If you'd prefer not to take progesterone orally, you might consider taking a prescription progesterone cream. (I'm leaning in that direction myself). It can be mixed up by a compounding pharmacy (in a non-oil based cream) to contain 100mg-400mg of progesterone per dose (just like you'd take orally).
To further aid bone density, it's helpful to take 1.5g/day of calcium & 1000IU/day of vitamin D. There are also several other vitamins & minerals that help bone density: magnesium, manganese, selenium, boron, strontium, ... Many doctors claim those additional compounds are at least as important as calcium & D, and taken in proper doses they are not harmful. Two very useful books contain more details on these additional compounds and about bone density in general: Preventing & Reversing Osteoporosis by Dr. Alan Gaby and the Bone Density Diet by Dr. George Kessler. A very useful web site on progesterone therapy is that of the endocrinologist Jerilynn Prior: http://www.cemcor.ubc.ca A great book of exercises for folks with (or wanting to prevent) osteoporosis is Exercises for Osteoporosis by Dianne Daniels.
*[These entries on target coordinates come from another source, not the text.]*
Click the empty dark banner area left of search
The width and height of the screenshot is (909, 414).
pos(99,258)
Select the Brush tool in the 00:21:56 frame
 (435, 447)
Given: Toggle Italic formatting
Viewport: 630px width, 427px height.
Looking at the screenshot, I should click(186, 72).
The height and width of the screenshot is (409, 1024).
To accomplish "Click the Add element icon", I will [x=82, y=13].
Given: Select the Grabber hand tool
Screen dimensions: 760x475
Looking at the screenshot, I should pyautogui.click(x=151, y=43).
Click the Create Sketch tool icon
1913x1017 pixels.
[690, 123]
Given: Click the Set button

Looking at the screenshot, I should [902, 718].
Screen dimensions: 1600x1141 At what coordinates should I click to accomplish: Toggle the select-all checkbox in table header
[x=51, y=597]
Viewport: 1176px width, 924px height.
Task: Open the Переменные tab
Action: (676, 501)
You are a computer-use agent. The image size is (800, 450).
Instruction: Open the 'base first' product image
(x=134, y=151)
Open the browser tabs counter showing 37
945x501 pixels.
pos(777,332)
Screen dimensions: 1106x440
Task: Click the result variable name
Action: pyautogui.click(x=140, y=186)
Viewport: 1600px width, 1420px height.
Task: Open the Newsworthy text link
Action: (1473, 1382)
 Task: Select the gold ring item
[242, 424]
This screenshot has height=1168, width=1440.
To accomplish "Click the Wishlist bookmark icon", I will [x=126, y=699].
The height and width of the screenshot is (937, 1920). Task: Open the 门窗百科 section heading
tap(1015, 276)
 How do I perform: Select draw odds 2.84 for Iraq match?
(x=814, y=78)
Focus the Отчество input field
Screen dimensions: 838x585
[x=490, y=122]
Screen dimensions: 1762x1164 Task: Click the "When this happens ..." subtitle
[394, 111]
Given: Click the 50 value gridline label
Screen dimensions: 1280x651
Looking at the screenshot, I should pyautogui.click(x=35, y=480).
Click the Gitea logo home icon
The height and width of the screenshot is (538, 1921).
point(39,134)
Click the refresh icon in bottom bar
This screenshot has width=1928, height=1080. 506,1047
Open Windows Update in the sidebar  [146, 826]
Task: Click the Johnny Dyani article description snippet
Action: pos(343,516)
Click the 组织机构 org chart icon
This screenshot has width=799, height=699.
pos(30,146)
I don't take anything for my thyroid, as I am lucky my thyroid function has not been compromised by my cancer treatment. But I have read several books on that subject, and would recommend The Thyroid Solution by Ridha Arem and Living Well With Hypothyroidism by Mary J. Shomon.
Please keep in mind that my choices may not be appropriate for everyone, so my words should not be taken as medical advice.